Community Voice & Feedback

youngbum • May 21, 2026
Huge fan of Hocuspocus. Congrats on the new release and grateful for your efforts.We have been using Hocuspocus to sync multiple users in our form builder editor (https://walla.my), and they were very reliable and sturdy. We not only write descriptions with TipTap but also sync the fields and logic itself.Actually, the previous version was eligible to build and deploy with Bun though. We did also try to deploy them on Cloudflare infrastructure but… as you know, Cloudflare workers were not built for Hocuspocus. We also tried Cloudflare Containers, but they weren’t as reliable as just spinning up a small VM.1vCPU and 1GB RAM were enough to synchronize about 3,000 users.One small claim is the yjs ecosystem itself. The docs are fragmented, and the nature of y”JS”, locks the whole code into Javascript infrastructure. Hocuspocus might have well ported into more secure and memory-safe, faster infra, modern stacks like Go or Rust if yjs compatible were in other languages.Anyways, great work and we will definitely take a look at the new release. Again, thanks for sharing.
haseebws94 • May 20, 2026
[flagged]
curtisblaine • May 20, 2026
When I try to do this kind of thing with y.js in a non-trivial way I always battle against two issues and ultimately quit because they're really hard to do efficiently:1) Materializing documents. Assuming you don't have "live" yjs documents and you only merge diffs with diffUpdate, when one or more user are connected, it's always worth to have the blob in RAM to quickly merge diffs in it and save it periodically; when the usages of a document go away, you save it for the last time and you "ice" it in long term storage, offloading from RAM. I typically use a LRU cache for that. The problem is when too many users are working on too many docs and they all have to fit in RAM. How do you solve that?2) GC. Again, assuming you don't have live documents but you only merge diffs, those blobs need to be garbage collected to compact them after a while iirc (if the doc is live it's done automatically). This normally is a periodic process that eventually GCs all documents in turn, one after the other. If you handle that, how do you manage to not make your server essentially unpredictable when it comes to compacting big blobs? GC'ing takes a toll on your CPU, and not GC-ing takes a toll on your RAM and secondary storage.
Terretta • May 20, 2026
Making this plug and play is fantastic, and the live "editor types" demo on tiptap.dev is spectacularly convincing.So, say a data-privacy conscious prospect is interested a click up from the editor, considers the service, and pokes around. Can't find anywhere clarifying how you cannot even if you are ordered to by warrant see a customer's documents content. You have a sample app for legal; that type of client is going to care about this.Also not readily seeing how security or auth actually works. Requests over TLS are sufficient for the "end to end military grade encryption" type marketing claims; every site with HTTPS or an S3-type storage can make the same claims about encryption in motion and encryption at rest. That relies on transport and provider. It's more interesting if the content is encrypted against you as the provider, like Apple's Advanced Data Protection for iCloud-stored content (e.g.
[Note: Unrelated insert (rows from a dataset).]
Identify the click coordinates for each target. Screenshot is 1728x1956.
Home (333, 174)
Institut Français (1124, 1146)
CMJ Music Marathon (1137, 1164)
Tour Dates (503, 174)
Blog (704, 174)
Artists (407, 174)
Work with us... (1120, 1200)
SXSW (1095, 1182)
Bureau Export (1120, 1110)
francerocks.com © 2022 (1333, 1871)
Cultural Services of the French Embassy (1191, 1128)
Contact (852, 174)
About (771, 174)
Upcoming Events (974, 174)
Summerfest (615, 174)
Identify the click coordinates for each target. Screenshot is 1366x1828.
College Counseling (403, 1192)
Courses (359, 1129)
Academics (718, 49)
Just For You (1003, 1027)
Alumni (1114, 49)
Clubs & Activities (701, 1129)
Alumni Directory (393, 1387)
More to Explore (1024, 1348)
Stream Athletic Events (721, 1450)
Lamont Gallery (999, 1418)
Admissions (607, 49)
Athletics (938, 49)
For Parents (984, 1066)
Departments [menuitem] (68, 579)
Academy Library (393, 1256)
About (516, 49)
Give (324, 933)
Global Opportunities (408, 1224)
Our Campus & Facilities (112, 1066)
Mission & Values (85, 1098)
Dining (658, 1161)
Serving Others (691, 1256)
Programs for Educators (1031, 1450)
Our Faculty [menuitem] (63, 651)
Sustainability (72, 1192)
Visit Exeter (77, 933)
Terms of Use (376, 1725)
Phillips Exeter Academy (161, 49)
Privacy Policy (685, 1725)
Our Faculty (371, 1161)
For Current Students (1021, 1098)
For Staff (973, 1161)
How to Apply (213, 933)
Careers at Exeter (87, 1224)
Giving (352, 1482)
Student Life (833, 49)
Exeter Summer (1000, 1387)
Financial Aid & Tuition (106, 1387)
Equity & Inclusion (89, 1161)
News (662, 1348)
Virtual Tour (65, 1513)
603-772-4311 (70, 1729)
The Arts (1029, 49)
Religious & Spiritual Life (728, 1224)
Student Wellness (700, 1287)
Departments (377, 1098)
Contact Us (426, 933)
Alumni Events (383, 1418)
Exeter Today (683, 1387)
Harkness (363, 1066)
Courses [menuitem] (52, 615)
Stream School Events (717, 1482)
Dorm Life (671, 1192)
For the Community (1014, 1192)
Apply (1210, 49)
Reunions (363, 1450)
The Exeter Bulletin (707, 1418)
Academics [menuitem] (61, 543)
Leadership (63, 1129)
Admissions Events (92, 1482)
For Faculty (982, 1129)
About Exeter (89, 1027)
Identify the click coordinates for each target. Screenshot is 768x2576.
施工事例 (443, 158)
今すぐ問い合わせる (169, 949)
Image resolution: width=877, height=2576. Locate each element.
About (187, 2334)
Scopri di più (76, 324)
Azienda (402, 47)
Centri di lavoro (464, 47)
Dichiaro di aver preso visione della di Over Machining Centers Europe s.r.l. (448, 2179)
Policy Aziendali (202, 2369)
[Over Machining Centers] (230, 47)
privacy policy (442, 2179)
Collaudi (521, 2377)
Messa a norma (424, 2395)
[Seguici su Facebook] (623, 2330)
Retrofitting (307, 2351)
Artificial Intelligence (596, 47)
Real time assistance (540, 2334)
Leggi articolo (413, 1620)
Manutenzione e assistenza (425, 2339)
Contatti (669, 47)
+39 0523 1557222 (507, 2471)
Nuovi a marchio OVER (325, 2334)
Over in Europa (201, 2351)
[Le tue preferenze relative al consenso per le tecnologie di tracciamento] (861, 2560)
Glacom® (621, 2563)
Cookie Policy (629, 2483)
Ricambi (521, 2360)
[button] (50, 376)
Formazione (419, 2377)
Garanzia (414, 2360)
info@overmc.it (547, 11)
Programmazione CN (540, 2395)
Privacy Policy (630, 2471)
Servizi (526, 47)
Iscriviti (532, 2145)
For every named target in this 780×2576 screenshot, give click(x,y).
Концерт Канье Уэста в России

Messages, Reminders, Bookmarks, iCloud Drive, Notes, Voice Memos…).Any time a SaaS is asking a firm to keep all their documents on or run them through the SaaS, the data protection story should be stronger than this present security page.Even Cybersecurity & Infrastructure Security Agency (CISA) might randomly write passwords into a notes document…Alternatively, say HIPAA and etc. shouldn't be on it yet, and talk about when that is on the roadmap. But security story is generally best when baked into design from start.